EXERCISE BRIEF
Carry on the FCI Dublin text from its last sentence, adding more about what life is like for inmates there.

TEXT PROVIDED
== == ==
Tag Archive for: Felicity Huffman

When Felicity Huffman and Lori Loughlin were sentenced to relatively short sentences as a result of a college admissions scandal. Both women served their time at FCI Dublin, a federal prison in Dublin, Ca. located 25 miles east of San Francisco. The Federal Correctional Institution, Dublin (FCI Dublin) is a low-security prison for female inmates. The facility also has an adjacent satellite prison camp housing minimum-security female offenders.

Huffman, bless her heart, barely had time to blink, have a shower, and enjoy fine prison dining before her time was up and she was back at home (11 days).

Loughlin, though, had to do hard time, counting the days one by one until she would once again be a free woman. I’m sure returning to society after serving her grueling two-month sentence was an eye-opening experience as it is for others who serve long sentences behind bars—the world had changed, planes now fly around the world, we have cell phones and microwaves and color TV.

However, no matter how short the sentence, prison policy and procedure remain the same for all. It’s a regimented system that helps maintain tight control over inmates, even the prisoners whose lifestyles on the outside are gold-plated. Once someone enters “the system” they become part of the prison population. They’re no longer movie stars, bankers, doctors, lawyers, truck drivers, or drug dealers. They’re simple another inmate who’s known by their last name and register number.

Here’s a sample of what life is like at FCI Dublin

  • Upon arrival at Dublin, inmates are taken to the Receiving and Discharge (R&D) area for processing and clearance by the Medical and Unit Staff.
  • If cleared, new inmates are housed in the Admission and Orientation (A&O) sections of the Housing Unit.
== == ==
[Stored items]

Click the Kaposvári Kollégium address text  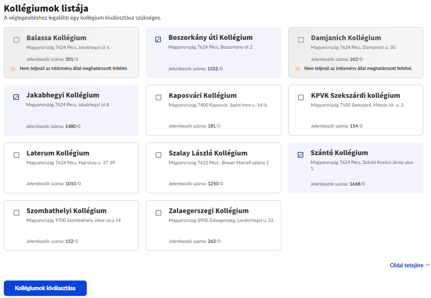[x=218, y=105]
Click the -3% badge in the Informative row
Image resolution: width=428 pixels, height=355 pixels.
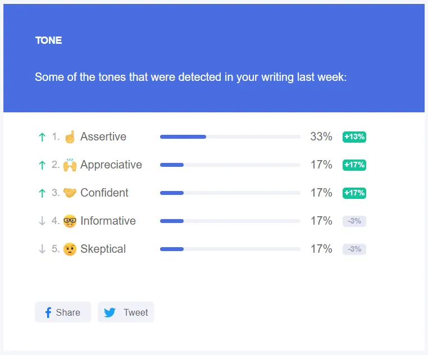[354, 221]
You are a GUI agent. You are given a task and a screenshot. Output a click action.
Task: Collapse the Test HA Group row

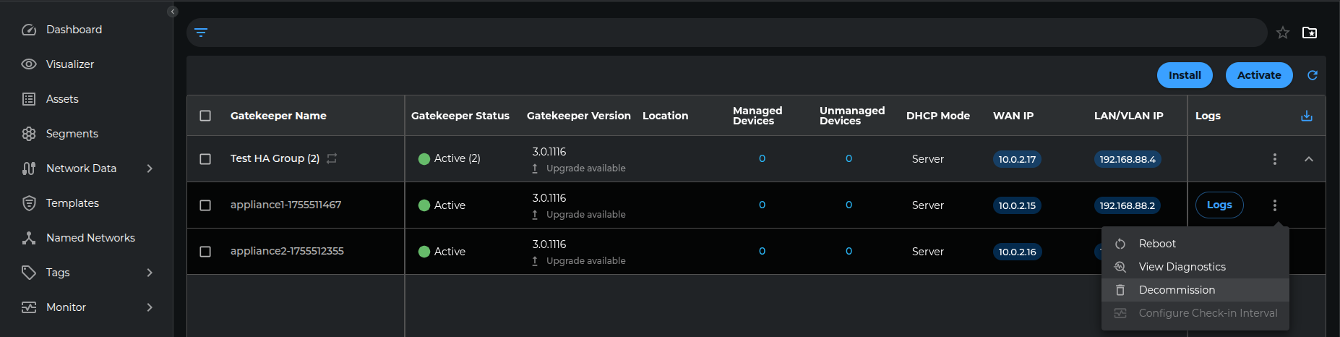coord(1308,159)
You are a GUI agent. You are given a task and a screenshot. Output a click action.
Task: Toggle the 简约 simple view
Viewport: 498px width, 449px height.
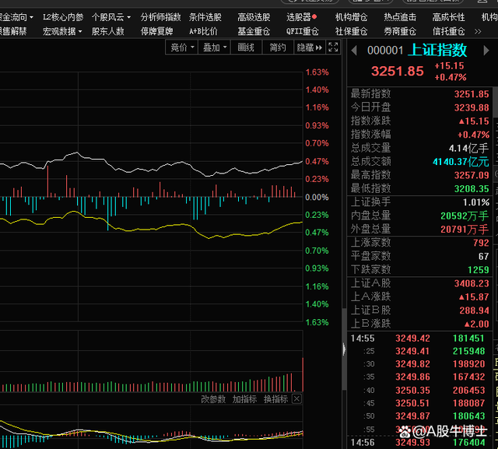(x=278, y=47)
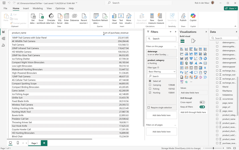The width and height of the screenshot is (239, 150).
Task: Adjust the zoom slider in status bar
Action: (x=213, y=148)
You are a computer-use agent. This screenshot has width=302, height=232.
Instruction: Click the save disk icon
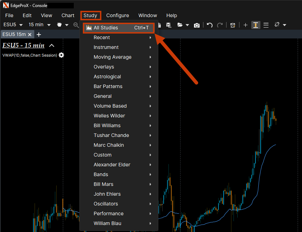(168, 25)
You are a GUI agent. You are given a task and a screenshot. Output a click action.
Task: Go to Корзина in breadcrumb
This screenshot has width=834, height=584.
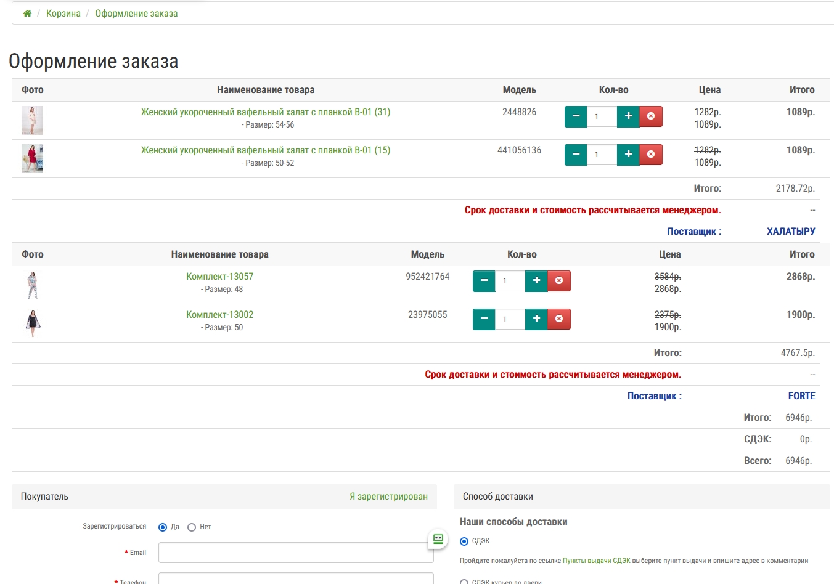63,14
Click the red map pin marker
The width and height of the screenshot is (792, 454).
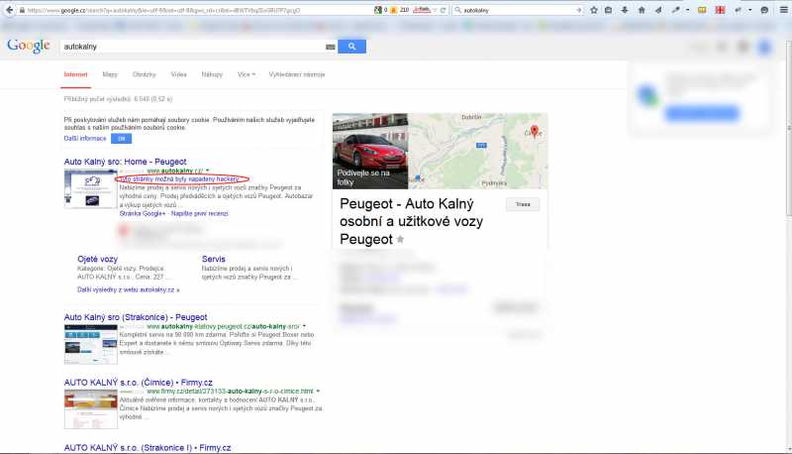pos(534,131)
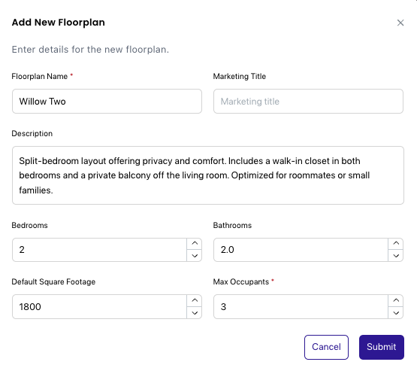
== == ==
RESPONSE AREA
  • Within 28 days of arrival, inmates will participate in the Admissions and Orientation Program. However, if the physical screening indicates an individual has medical needs, they’re housed in the Special Housing Unit (SHU, AKA “the hole”) and are not released to the general population (GP) until the Staff Physician clears them for housing with other inmates.
  • A Counselor and Case Manager is assigned to each inmate.
  • Each inmate is expected to work within their assigned unit when asked to do so by the Unit Officer.
  • Beds must be made by 6:30 a.m. daily, except for weekends and holidays.
  • Unit Orientation is conducted by the Unit Team within seven (7) days of the inmate’s arrival.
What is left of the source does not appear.